Writer Neil Gaiman, actor Hugh Grant and historian and presenter David Olusoga are among 120 well-known British figures who have signed an open letter decrying the threat to public service broadcasters from streamers and government.

The letter, from campaign group the British Broadcasting Challenge, chaired by former BBC creative officer Pat Younge, states that PSBs such as the BBC, ITV, Channel 4 and Channel 5 are “under severe threat” from “unregulated streaming services and ‘click-bait’ content of big-tech companies” and also from the U.K. government.

Also signed by actors Michael Sheen and Steve Coogan, author Salman Rushdie and filmmaker Armando Iannucci, the letter is addressed to U.K. Secretary of State for Digital, Culture, Media and Sport, Oliver Dowden. It points out that funding to the BBC has been cut by 30% and states that “the safeguards supporting the PSB structures at ITV, C4 and C5 have been undermined and would be further damaged by the privatization of C4.”

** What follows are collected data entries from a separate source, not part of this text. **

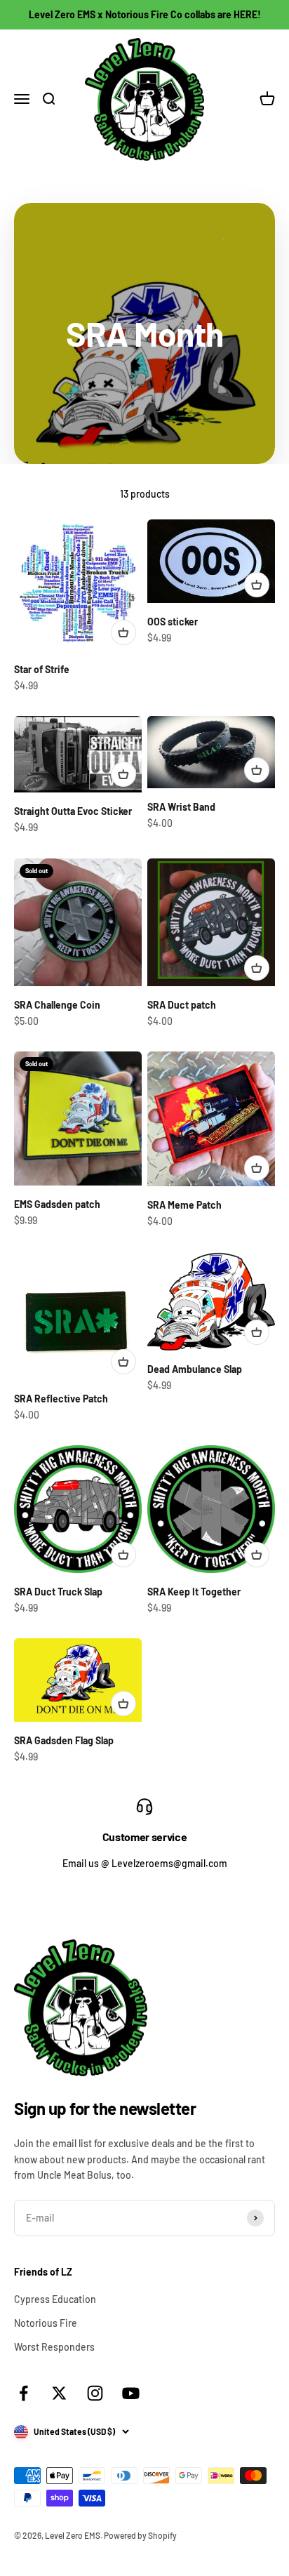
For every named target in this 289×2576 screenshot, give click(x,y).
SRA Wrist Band (181, 807)
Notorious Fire (45, 2323)
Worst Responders (54, 2347)
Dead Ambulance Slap (194, 1369)
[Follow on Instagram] (95, 2393)
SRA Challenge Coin (57, 1005)
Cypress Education (55, 2299)
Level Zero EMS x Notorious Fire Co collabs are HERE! (145, 14)
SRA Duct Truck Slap (58, 1592)
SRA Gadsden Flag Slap (64, 1740)
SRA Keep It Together (194, 1592)
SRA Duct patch (181, 1005)
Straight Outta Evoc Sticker (73, 811)
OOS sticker (172, 622)
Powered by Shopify (140, 2535)
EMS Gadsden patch (57, 1204)
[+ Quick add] (123, 632)
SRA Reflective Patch (61, 1399)
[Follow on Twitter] (59, 2393)
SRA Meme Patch (184, 1205)
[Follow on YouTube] (130, 2393)
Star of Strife (41, 669)
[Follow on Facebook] (23, 2393)
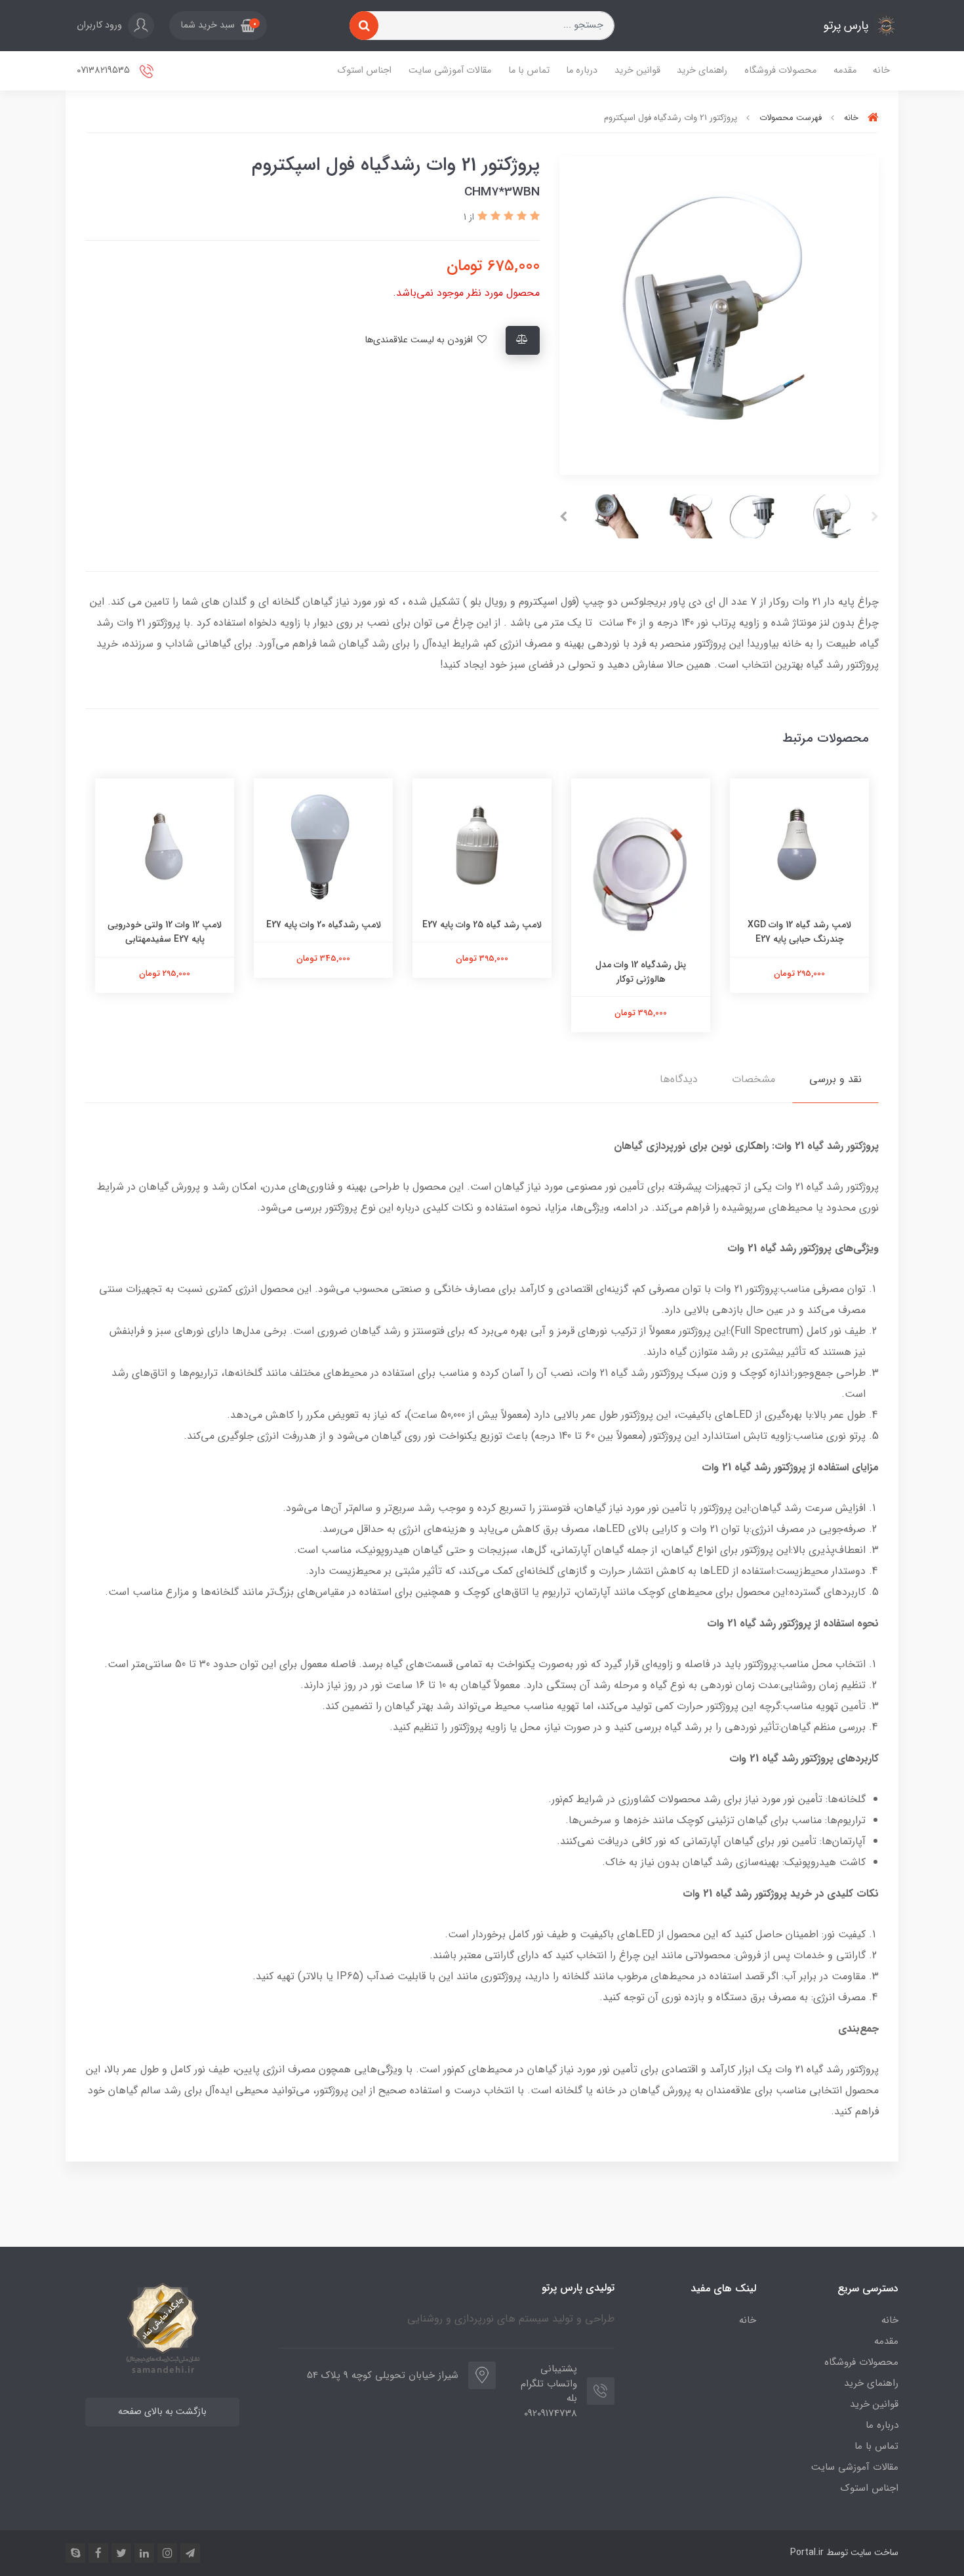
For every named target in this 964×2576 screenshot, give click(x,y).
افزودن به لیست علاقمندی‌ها (420, 340)
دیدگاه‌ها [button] (679, 1079)
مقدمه (844, 70)
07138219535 (104, 70)
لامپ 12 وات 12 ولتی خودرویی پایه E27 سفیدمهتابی (165, 931)
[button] (218, 25)
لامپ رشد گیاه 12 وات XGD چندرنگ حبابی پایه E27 (799, 931)
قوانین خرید (637, 70)
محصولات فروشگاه (780, 70)
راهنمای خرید (702, 70)
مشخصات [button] (753, 1079)
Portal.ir (807, 2552)
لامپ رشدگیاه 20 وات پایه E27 (323, 924)
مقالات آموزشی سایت (450, 70)
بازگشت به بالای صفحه (162, 2411)
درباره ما (581, 70)
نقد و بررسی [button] (835, 1079)
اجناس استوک (365, 70)
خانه (881, 70)
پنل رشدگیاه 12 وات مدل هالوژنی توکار (640, 971)
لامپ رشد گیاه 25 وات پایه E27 (482, 924)
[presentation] (875, 517)
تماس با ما (529, 70)
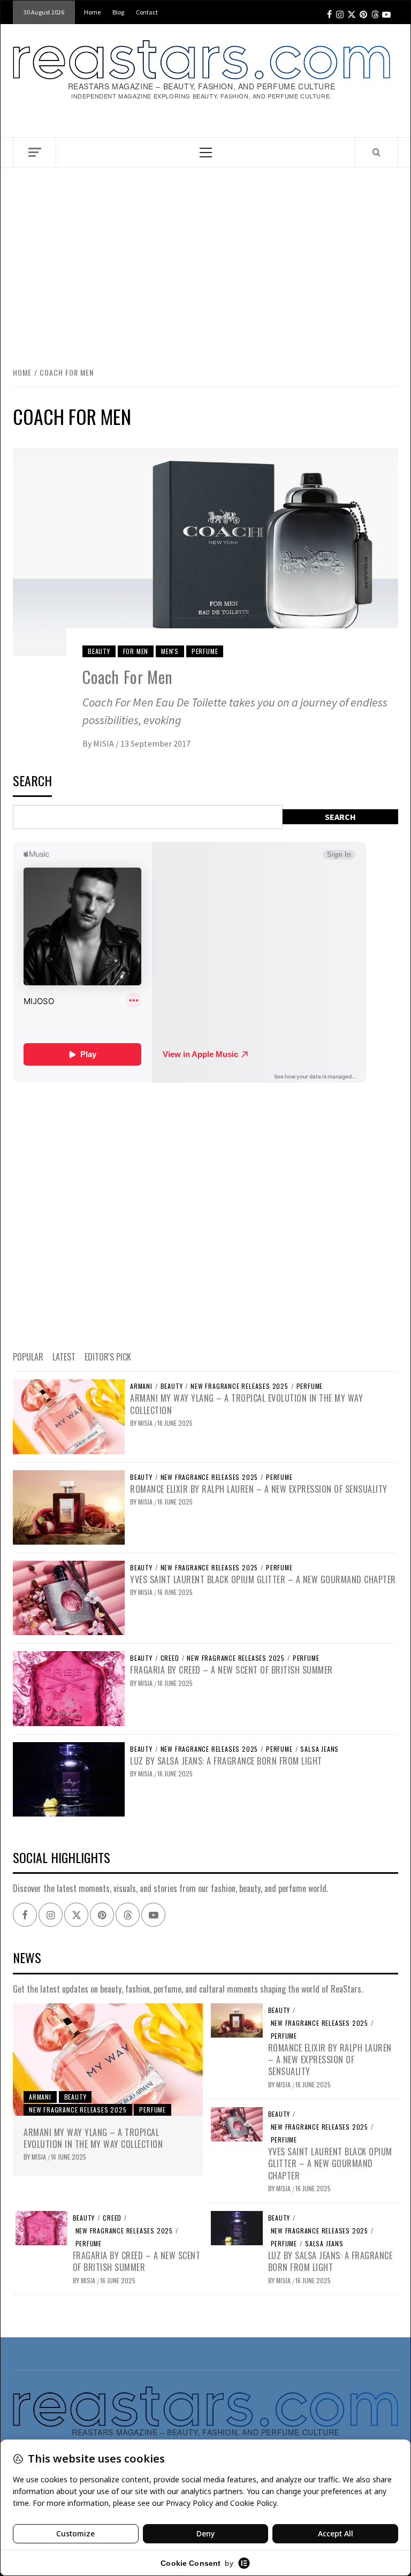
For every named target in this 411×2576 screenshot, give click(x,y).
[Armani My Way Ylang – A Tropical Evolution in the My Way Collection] (69, 1415)
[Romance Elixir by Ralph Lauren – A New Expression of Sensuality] (69, 1506)
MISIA (104, 743)
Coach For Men (127, 677)
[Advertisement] (205, 256)
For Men (136, 651)
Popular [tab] (28, 1356)
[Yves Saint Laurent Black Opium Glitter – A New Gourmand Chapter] (69, 1596)
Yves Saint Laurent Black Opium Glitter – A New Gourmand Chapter (263, 1579)
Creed (170, 1658)
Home (92, 12)
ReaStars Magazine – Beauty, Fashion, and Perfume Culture (202, 86)
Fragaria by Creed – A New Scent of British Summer (231, 1669)
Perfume (205, 651)
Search (32, 781)
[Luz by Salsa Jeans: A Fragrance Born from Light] (69, 1778)
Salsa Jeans (319, 1749)
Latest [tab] (63, 1356)
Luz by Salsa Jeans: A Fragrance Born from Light (226, 1760)
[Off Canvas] (34, 152)
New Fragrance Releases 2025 (239, 1386)
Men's (170, 651)
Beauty (99, 651)
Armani (141, 1386)
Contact (147, 12)
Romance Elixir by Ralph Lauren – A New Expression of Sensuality (258, 1489)
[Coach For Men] (205, 550)
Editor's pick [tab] (108, 1356)
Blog (118, 12)
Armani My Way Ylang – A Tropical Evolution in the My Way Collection (246, 1404)
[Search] (376, 152)
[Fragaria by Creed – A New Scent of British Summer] (69, 1687)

The group takes issue with a specific public service broadcasting advisory panel, which was appointed in November to “provide independent expertise and advice as part of the government’s strategic review of public service broadcasting.” Among its members are Nicola Mendelsohn, VP for Europe, Middle East and Africa at Facebook; Sophie Turner Laing, former CEO of Endemol Shine Group; and Jane Turton, chief executive of All3Media.

“We are concerned that the government is being advised by a panel not set up under the Cabinet Office guidelines, meeting in secret with no public record of its agenda, discussions or recommendations,” the letter states.

“We take a different view. We believe that this is the moment — in an era of misinformation and the ‘weaponized’ politicization of news and opinion — to build up our Great British public service broadcasters rather than diminish them; to stop short-sighted political and financial attacks; to provide a vision for the future that allows our PSB system to grow as a trusted independent network that is worthy of the U.K., its citizens and the world.”

The letter goes on to call for an “honest public debate that explores the world-class advantages that our unique PSB system gives us now.”

Variety has approached the U.K. Department for Digital, Culture, Media and Sport for comment.